Energy and Performance Prediction of CUDA Applications using Dynamic Regression Models

Many emerging supercomputers and future exa-scale computing machines require accelerator-based GPU computing architectures for boosting their computing performances. CUDA is one of the widely applied GPGPU parallel computing platform for those architectures owing to its better performance for certain scientific applications. However, the emerging rise in the development of CUDA applications from various scientific domains, such as, bio-informatics, HEP, and so forth, has urged the need for tools that identify optimal application parameters and the other GPGPU architecture metrics, including work group size, work item, memory utilization, and so forth. In fact, the tuning process might end up with several executions of various possible code variants.
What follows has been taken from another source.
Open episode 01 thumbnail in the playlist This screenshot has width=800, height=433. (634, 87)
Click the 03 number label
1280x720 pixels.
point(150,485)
This paper proposed Dynamic Regression models, namely, Dynamic Random Forests (DynRFM), Dynamic Support Vector Machines (DynSVM), and Dynamic Linear Regression Models (Dyn LRM) for the energy/performance prediction of the code variants of CUDA applications. The prediction was based on the application parameters and the performance metrics of applications, such as, number of instructions, memory issues, and so forth. In order to obtain energy/performance measurements for CUDA applications, EACudaLib (a monitoring library implemented in EnergyAnalyzer tool) was developed. In addition, the proposed Dynamic Regression models were compared to the classical regression models, such as, RFM, SVM, and LRM. The validation results of the proposed dynamic regression models, when tested with the different problem sizes of Nbody and Particle CUDA simulations, manifested the energy/performance prediction improvement of over 50.26 to 61.23 percentages.